Good true crime writing maintains distance. The writer must know how to tear some facts from court transcripts and police reports, and how to imagine others out of thin air. They must be able to deftly weigh these against each other so the reader never pauses to wonder how the writer could know such things. The writer must decide which details to include—that Steve’s younger daughter made her father a vegetable stir- fry the night of her mother’s murder—and which to omit—that my father and the murderer learned how to roll a kayak in the brick-red spring runoff of the Pariah River their freshman year of college; that the two remained best friends for twenty years until a final rift a few years prior to the murder.
Then, there are details about the case that I’ve almost certainly made up: that Steve entered the house before Carol did and unscrewed all the light bulbs. This can’t be true, because she was home for hours before his arrival. I must have read that somewhere else, about someone else.
Writers omit details about the murdered, or else, as readers, we skip over them. They are too frightening and too small. Get too close, and pain ceases to be palatable.
Steve killed Carol in midsummer, in the desert, in the evening. It might still have been light outside when she died. I imagine that Steve and Carol’s two daughters are the same ages as my sister and myself; they are several years older.
After Carol’s death, my dad began a true crime memoir about her murderer. In his writing, my father is a distant narrator; detailed catalogs of Steve’s skillful manipulation of the legal system, the media, his family, friends, and neighbors. His relationship to my father isn’t mentioned. This is true at least for the drafts I was allowed to read.
The true crime author’s authority comes from their closeness to the story. But if the writer neglects to maintain a strategic tension—allows slippage between what is real and what is embellishment, or confuses sordid details with truly sickening ones— they risk losing their reader. The writer is revealed to be a fabulist, or worse, a leech; simultaneously self-serving and -pitying. When the author becomes too close to the story, their credibility is threatened and they become a character themselves.
I was eleven when Carol was killed and seventeen when Steve was sentenced to life for the crime. I went to middle school and high school, and my dad stopped writing his book. A notable true crime author wrote a brick-sized paperback about Carol’s murder; my dad is quoted on the last page. My parents got divorced, and my dad moved back to the town where I was born, the town where Carol died. Like hers, his house is in a peripheral cul-de-sac that meanders into the scrub oak and granite dells, a landscape of eroded pink stone fractured by new construction.
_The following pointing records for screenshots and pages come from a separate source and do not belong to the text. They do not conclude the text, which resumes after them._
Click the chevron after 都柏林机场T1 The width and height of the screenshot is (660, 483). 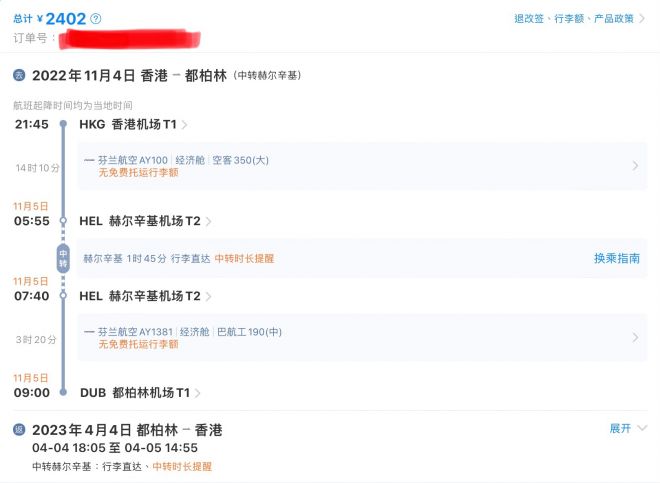(x=197, y=393)
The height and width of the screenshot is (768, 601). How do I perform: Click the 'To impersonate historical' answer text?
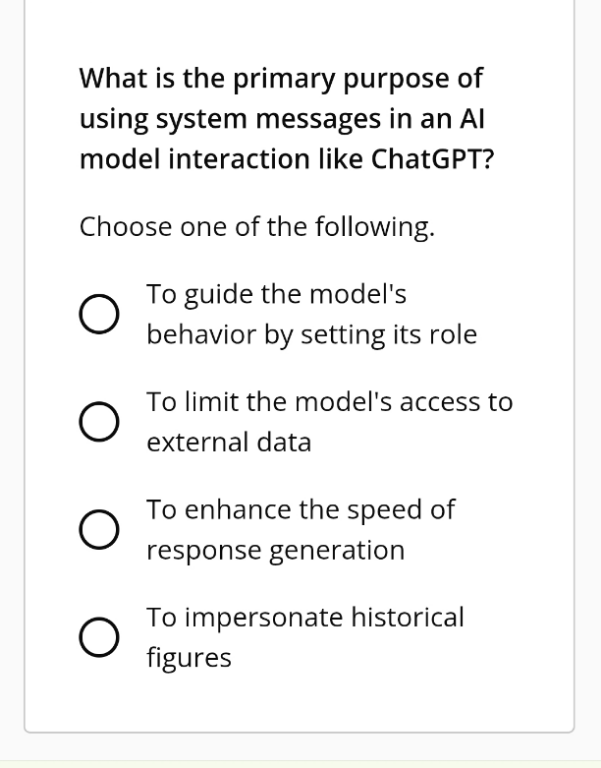point(305,618)
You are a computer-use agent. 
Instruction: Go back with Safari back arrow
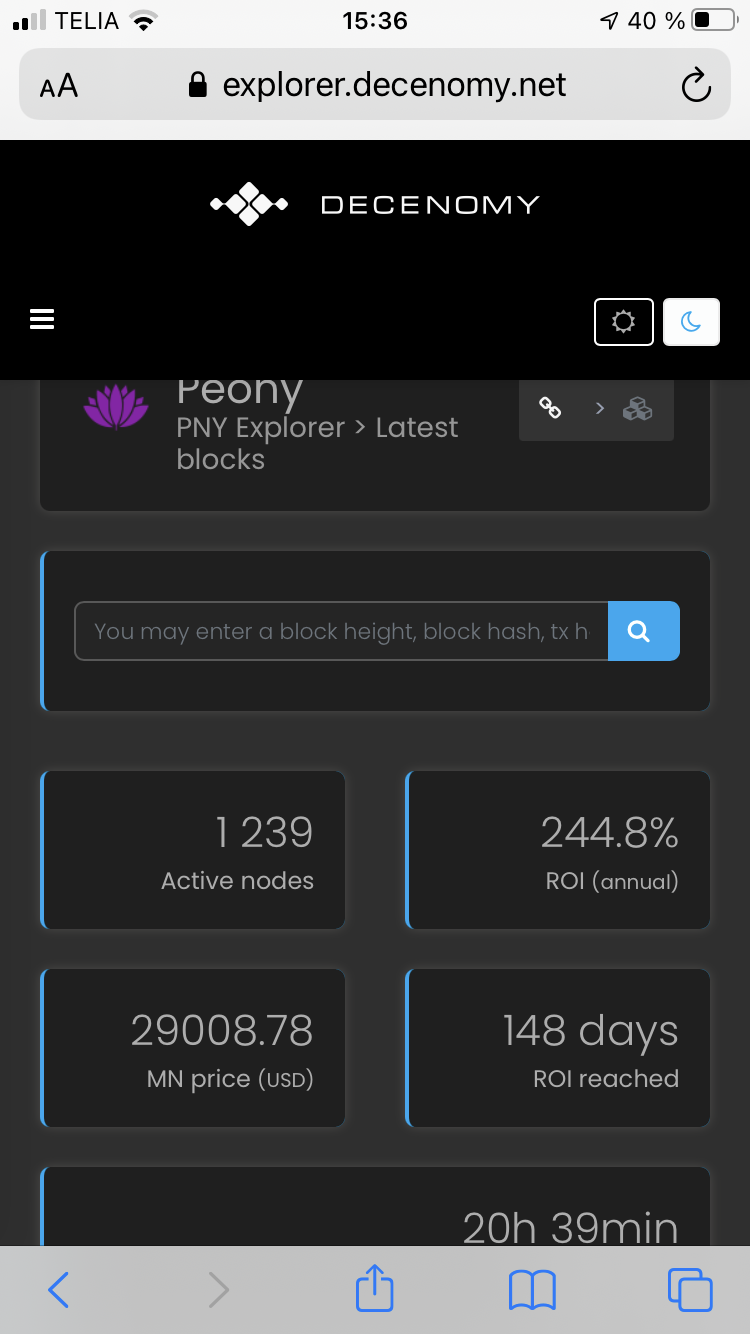[x=58, y=1290]
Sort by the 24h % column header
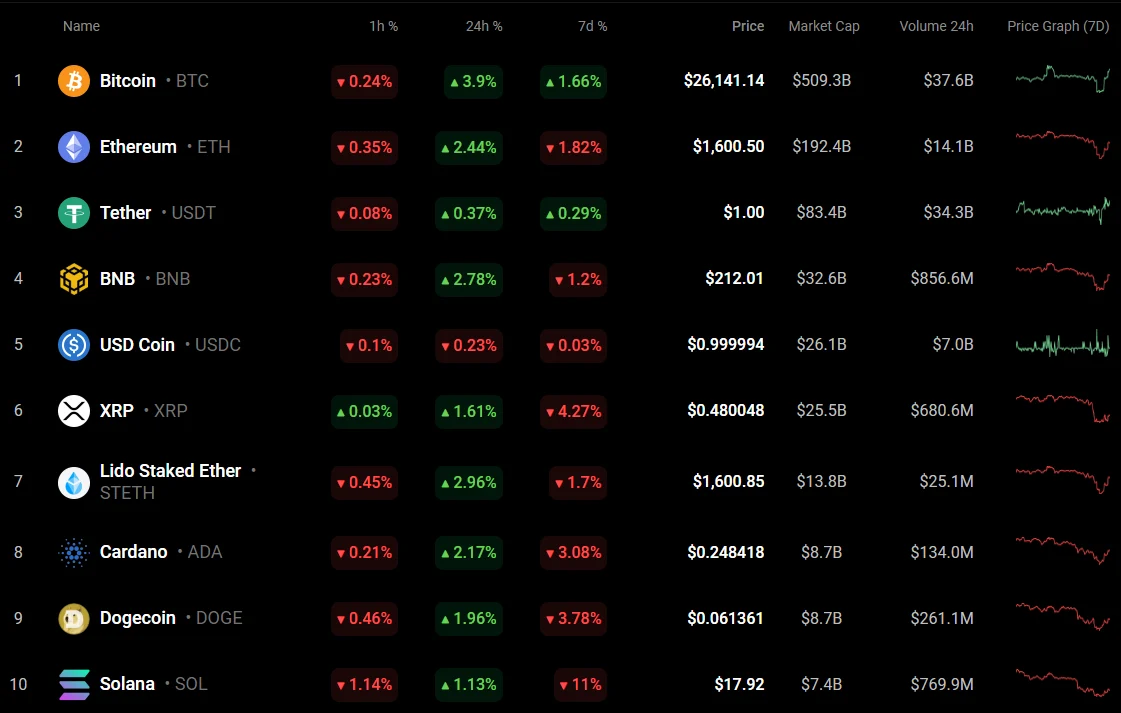This screenshot has height=713, width=1121. tap(482, 26)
The town is bigger than it was when we moved away.
When I visit my hometown, my dad and I still hike in the dells but rarely pull the surveyors’ tape, it’s a fool’s errand– the houses will go up regardless. One late afternoon, halfway up Granite Mountain, my dad pauses in the shade to consider the sheer, patinated cliff face above us. He and Steve used to rappel there, crack climbing up and then lowering each other back down over and over until backing off the precipice was second nature, until the trust was absolute. He points to a jumble of house-size boulders at the base. Steve could easily have clambered to some anonymous crevice and secreted his bloodied clothes away.
I peel off my shoes and socks and swish my feet in the shallows of a dammed reservoir outside of town. I can feel the ominous sucking current of the dam’s spillways. A year after the murder, the city dredged this lake for the missing golf club and found nothing. My dad and I climb to a fire look-out on top of nearby Mingus Mountain. Directly below us, nestled in the ponderosa, a nameless pond shines like a silver dollar. My dad thinks it is more likely Steve disposed of the weapon there.